EX-99.(2)(L) 4 e402701_ex99-2l.htm LEGAL OPINION

 

Exhibit (2)(l)

 

February 25, 2015

 

John Hancock Investors Trust
601 Congress Street
Boston, Massachusetts 02210

Ladies and Gentlemen:

 

We have acted as counsel to John Hancock Investors Trust, a business trust formed under the laws of the Commonwealth of Massachusetts (the “Trust”), in connection with the filing with the Securities and Exchange Commission (“SEC”) of Pre-Effective Amendment No. 1 to the Trust’s Registration Statement on Form N-2 (File Nos. 333-201041 and 811-04173) (the “Pre-Effective Amendment”), for the registration of up to 1,000,000 common shares of beneficial interest of the Trust, no par value per share (the “Shares”) under the Securities Act of 1933, as amended (the “1933 Act”). This amount represents Shares previously registered on Form N-2 (Reg. No. 333-181550) and being carried forward as permitted by Rule 415 (a)(6) and Rule 457 (p) under the 1933 Act. The Fund has carried forward 887,649 unsold Shares.

 

You have requested our opinion as to the matters set forth below in connection with the filing of the Pre-Effective Amendment. For purposes of rendering that opinion, we have examined the Pre-Effective Amendment, the Declaration of Trust of the Trust, as amended, and Bylaws of the Trust, as amended, and the actions of the Board of Trustees of the Trust that provide for the issuance of the Shares, and we have made such other investigation as we have deemed appropriate. We have examined and relied upon certificates of public officials and, as to certain matters of fact that are material to our opinion, we have also relied on a certificate of an officer of the Trust. In rendering our opinion, we also have made the assumptions that are customary in opinion letters of this kind. We have not verified any of those assumptions.

 

Our opinion, as set forth herein, is based on the facts in existence and the laws in effect on the date hereof and is limited to the federal laws of the United States of America and the laws of the Commonwealth of Massachusetts that, in our experience, generally are applicable to the issuance of shares by entities such as the Trust.
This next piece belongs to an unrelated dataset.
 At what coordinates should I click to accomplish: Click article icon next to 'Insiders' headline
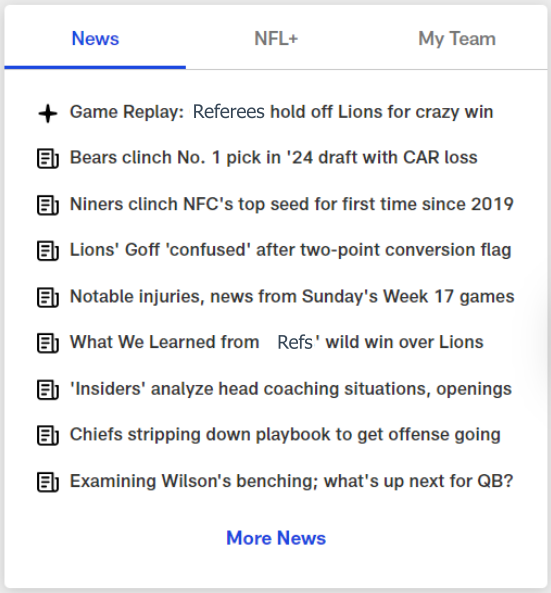(x=48, y=390)
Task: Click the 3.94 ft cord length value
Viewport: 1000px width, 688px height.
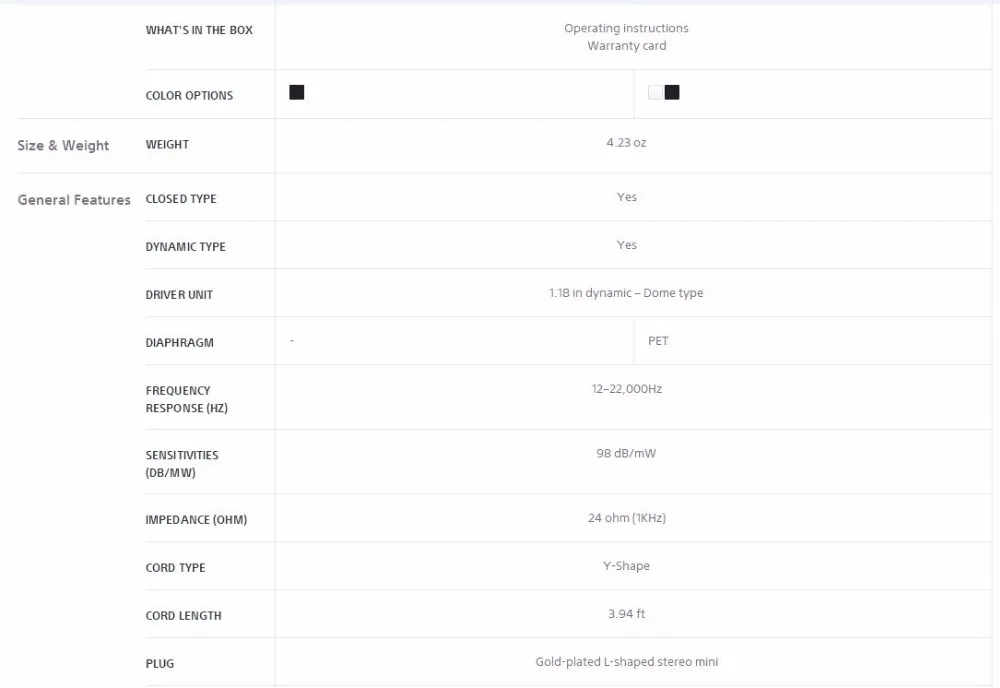Action: click(x=626, y=613)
We express no opinion with respect to any other laws.

 

Based upon and subject to the foregoing, it is our opinion that the Shares have been duly authorized for issuance by the Fund and, when issued and delivered against payment therefore as described in the Prospectus included in the Registration Statement, will be validly issued, fully paid and nonassessable. In this regard, however, we note that the Trust is a Massachusetts business trust and, under certain circumstances, shareholders of a Massachusetts business trust could be held personally liable for the obligations of the Trust.

 

We hereby consent to the filing of this opinion with the SEC as an exhibit to the Pre-Effective Amendment. In giving our consent we do not thereby admit that we are in the category of persons whose consent is required under Section 7 of the 1933 Act or the rules and regulations of the SEC thereunder.